One interesting thing of note about Point Nemo is that astronauts aboard the International Space Station are likely closer to it than any other human. Since the ISS orbits roughly 360 kilometers about the earth, they become the nearest humans to the most remote place on earth quite frequently.

What is buried there?

Over the many decades that the space cemetery has been in use, a variety of space junk has been crash-landed here. In fact, between 1971 and today, at least 260 spacecraft have been dumped here with over half of that number coming in the last few years. 

The spacecraft that survive re-entry at the space cemetery come to rest roughly 2 miles under the Pacific's surface. There are roughly 140 Russian resupply vehicles down there, the MIR space station, and as of lately, a SpaceX rocket or 2. 

It should be noted though, that the space cemetery isn't exactly a precise mound of old spacecraft.

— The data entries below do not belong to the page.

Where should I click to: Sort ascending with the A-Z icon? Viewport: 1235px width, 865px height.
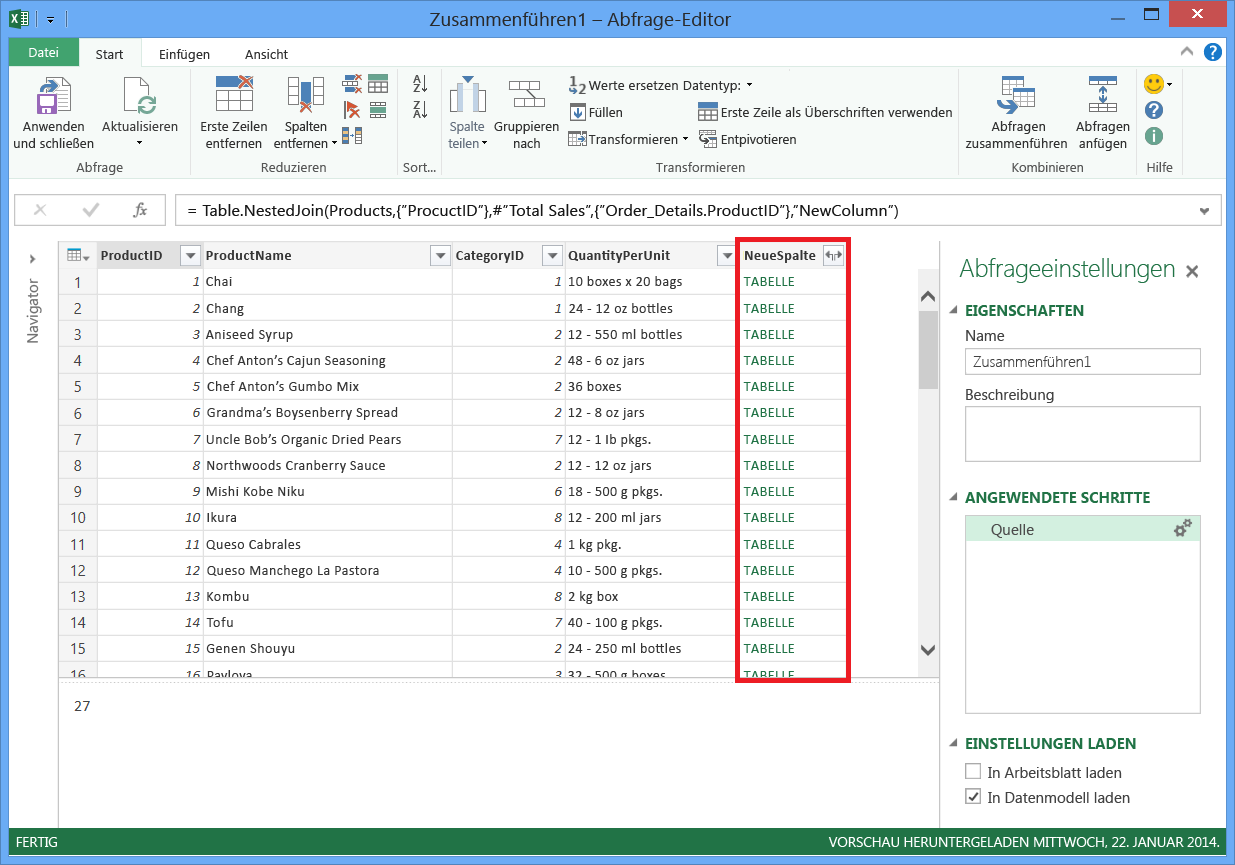418,86
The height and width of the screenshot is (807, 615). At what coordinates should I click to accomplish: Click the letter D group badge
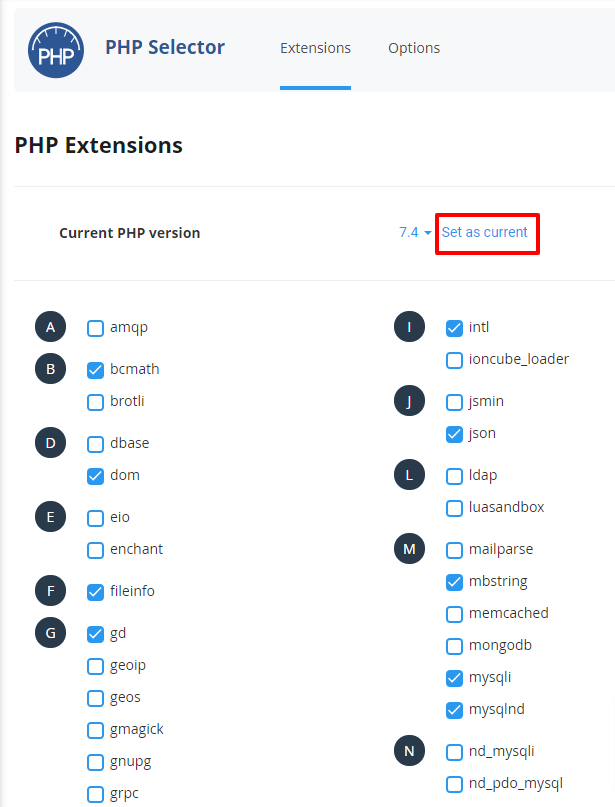(x=50, y=443)
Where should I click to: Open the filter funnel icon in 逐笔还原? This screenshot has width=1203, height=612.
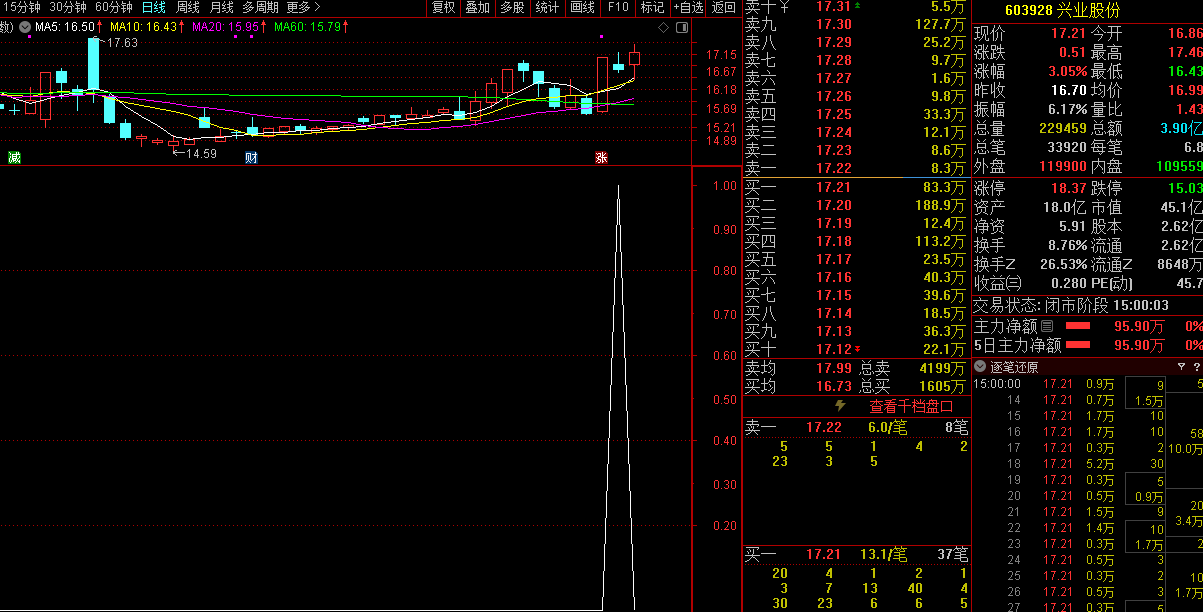tap(1181, 366)
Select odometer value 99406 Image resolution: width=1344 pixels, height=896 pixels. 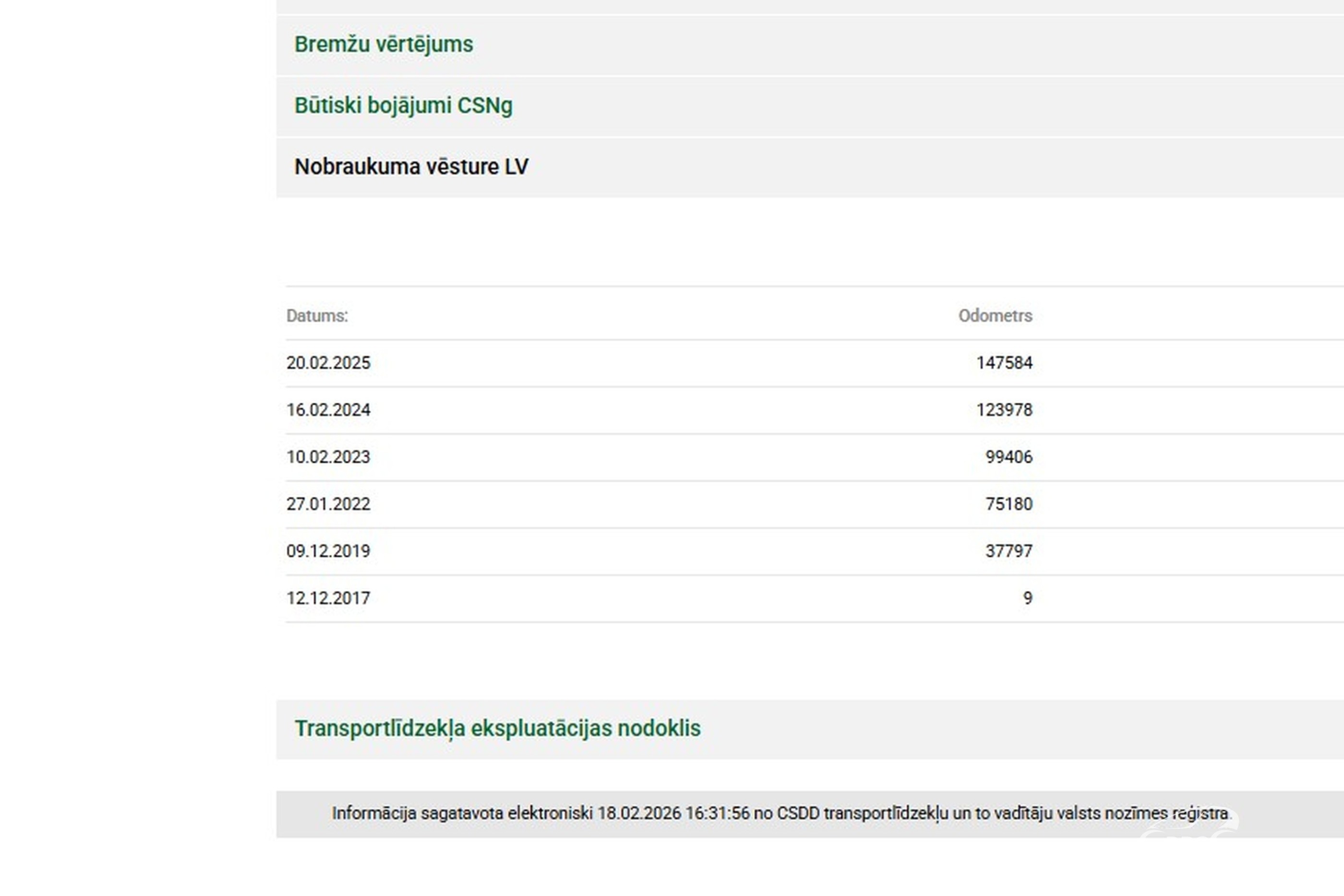[1008, 457]
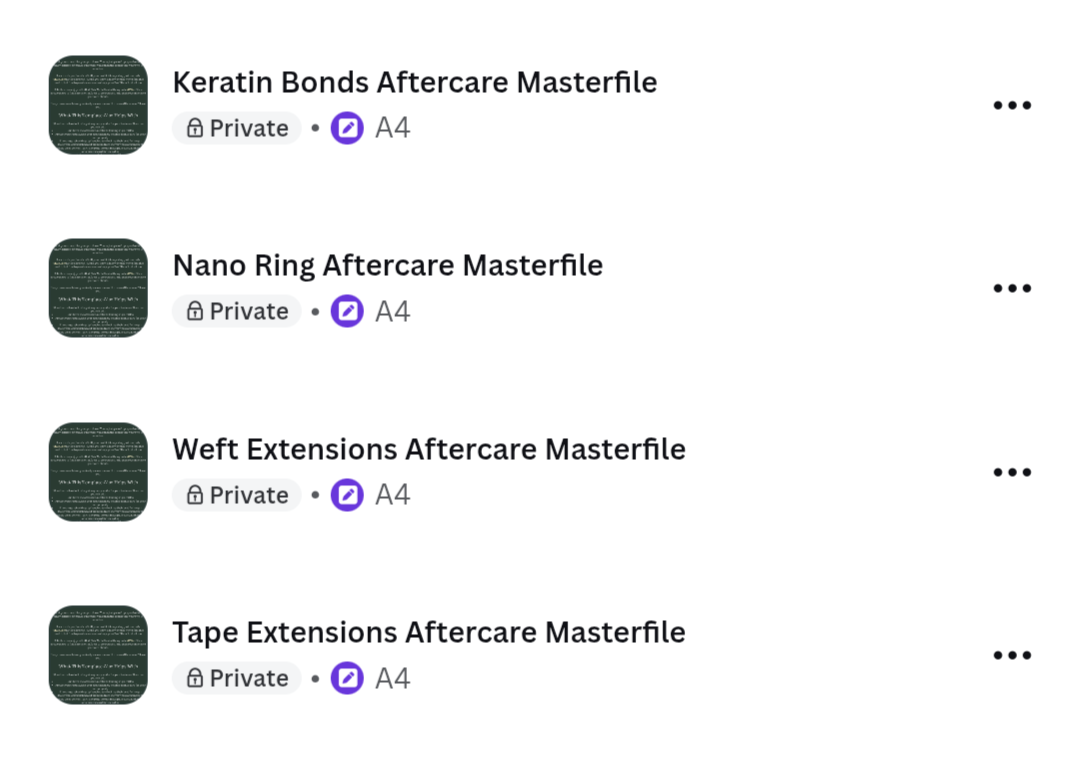Screen dimensions: 1077x765
Task: Select Weft Extensions Aftercare Masterfile title
Action: point(429,449)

The actual total of spacecraft laid to rest here are scattered many miles apart due to the imprecise nature of crash landing spacecraft into the ocean.

Each spacecraft itself also breaks apart into a variety of different smaller chunks that then spread out therein. Just one re-entry of a large spacecraft can extend across a 995-mile long area.

You might wonder to yourself why a place like Point Nemo is needed considering the vastness of space and the relatively low amount of free space here on earth. The simple fact of the matter is, however, that space junk is far more dangerous to our way of life than a few mounds of debris out in the ocean.

Why the space cemetery is needed

Around earth orbits a massive network of satellites that feed us everything from internet signals to GPS. Over 4500 active satellites orbit Earth, along with roughly 12,000 non-active manmade objects like rocket boosters, and more satellites are coming online each year. Space junk makes this area even more crowded.

Point Nemo: The Space Cemetery Where Thousands of NASA's Past Projects Are Buried In
Rendering of space debris around Earth, Source: NASA/Wikimedia

As our orbit space gets more crowded, it's more likely that there will be collisions and crashes which have the ability to compound and take out satellite after satellite. Space junk, even relatively small space junk, has the ability to completely destroy multi-million dollar satellites orbiting the earth providing vital information.


The space junk that orbits the earth also stays there for quite a while. In many cases, they can stay there for thousands of years, making space travel and space communication harder and harder as time goes on.

The risks associated with space junk far outweigh any earthly risks of crash landing it in the most remote place on earth. This is why it is essential that the space cemetery remains operational and in use by space agencies around the world.